Wise Guys

Early in his career, Brian De Palma made some low-budget scrungy counterculture comedies—often teaming with an unknown actor named Robert De Niro. The films weren’t commercially successful, and De Palma turned to the suspense genre (Carrie, Body Double) to make his name.

Now that De Palma has made himself into the bad boy of cinema, he’s gone back to a relatively innocuous comedy. Wise Guys is a standard Hollywood farce, a showcase for the talents of a pair of comedians who perform a traditional buddy routine.

Danny DeVito and Joe Piscopo make up the team, a pair of ultra-low-echelon Newark gangsters (and best friends). This is their position on the Mafioso totem pole: Piscopo gets to wear a new bullet-proof sportcoat during a live-ammunition test, and DeVito lands the job of starting his boss’s car, which, given the customs of gangsters, is pretty inflammatory work.

Clearly, they need a leg up. One day while they’re placing a bet for their boss at the racetrack, DeVito decides to bet everything on a sure thing. They lose it all, naturally, and suddenly they’re $250,000 in hock to their godfather.
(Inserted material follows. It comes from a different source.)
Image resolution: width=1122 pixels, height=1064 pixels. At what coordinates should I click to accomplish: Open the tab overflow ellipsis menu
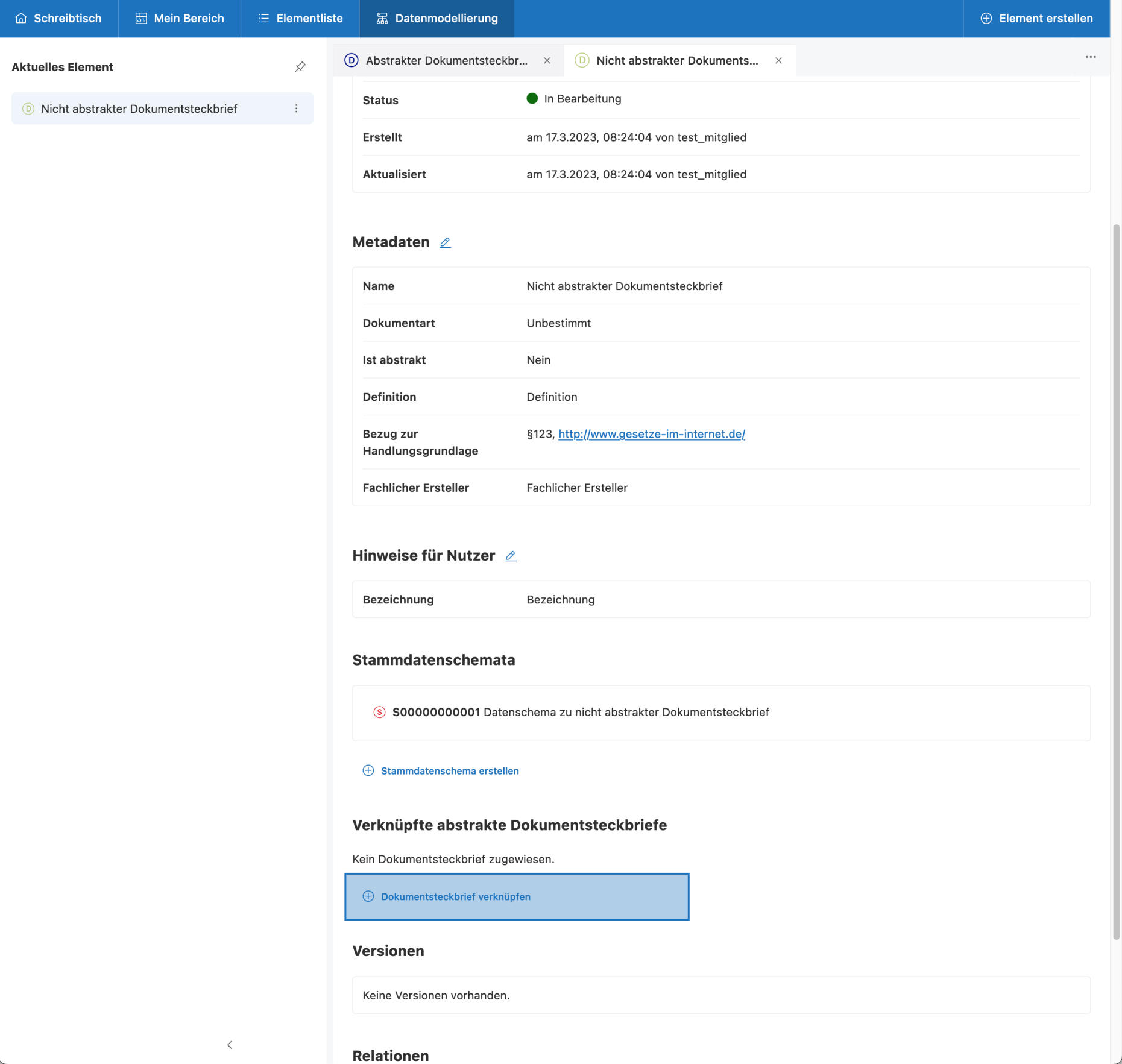1090,57
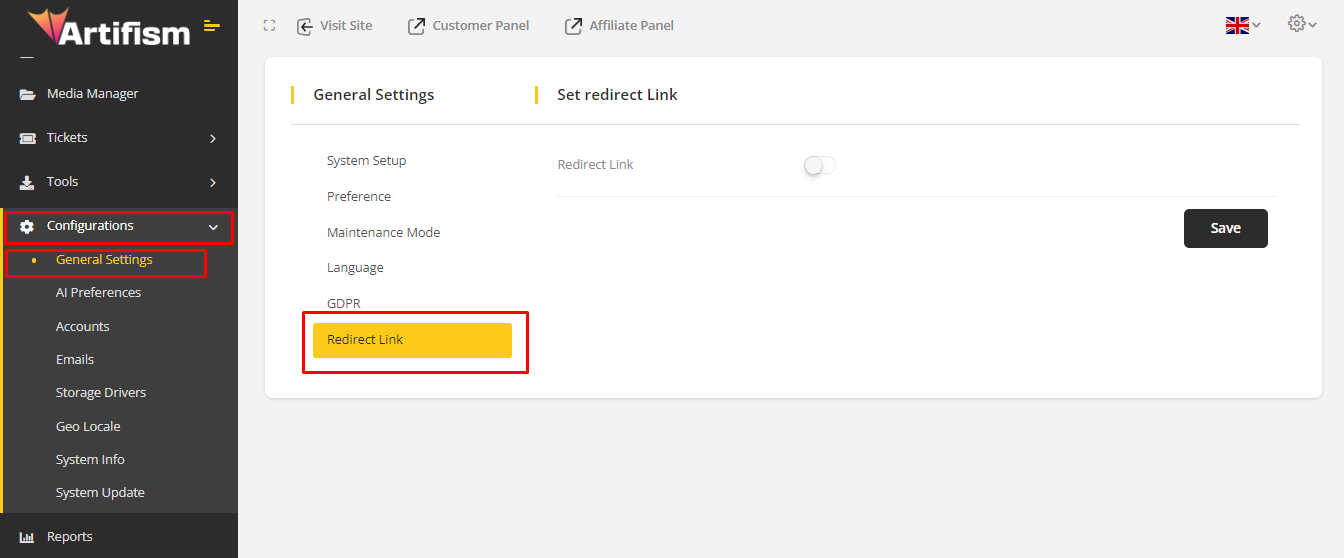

For fun, the boss separately tells each that the only way to save his own neck is to rub out the other. The boys are still scheming to get rich, however, and even though they’re liable to kill each other, they head to Atlantic City for one final fling.

The opening few sequences are flat-footed, and it looks as though De Palma has lost his touch for comedy. But after the racetrack debacle, the plot picks up steam, even if it is nonsense. George Gallo’s script gives the film some solid situations, like the deliberate destruction of the Cadillac the boys steal, and a hilarious scene that involves, believe it or not, a murder in a church. I know that doesn’t sound funny, but….

The church scene is engineered by Ray Sharkey, who invests his short cameo with some insane energy. Dan Hedaya (the husband in Blood Simple) plays the boss, but the scene-stealer is “Captain” Lou Albano. As a professional wrestler, Albano has plenty of acting experience, and it serves him well here, as he plays Hedaya’s mountainous, short-fused goon.

DeVito and Piscopo work reasonably well together. Physically they’re a good match, with Piscopo towering over DeVito.

Still, DeVito is at his most effective when he’s sleaziest, and this role doesn’t mine his most productive vein of comedy. And Piscopo, like his fellow “Saturday Night Live” alumnus Dan Aykroyd, seems more at home in the cartoonlike world of TV impersonation than movies, where sustaining a character for 90 minutes requires something more substantial than sketch humor. He’s funny enough, but not quite convincing as a real person.

First published in the Herald, May 14, 1986

Not good, not good at all. For De Palma, the movie came between Body Double and The Untouchables, so try explaining that.

One Response to Wise Guys

  1. stackofdimes says:

    In Art Linson’s book “A Pound of Flesh”, Linson talks about how De Palma was coming off of this flop before coming on board The Untouchables. According to Linson, De Palma is terrible at comedy. Having tried to watch Bonfire of the Vanities on more than one occasion, I have to agree.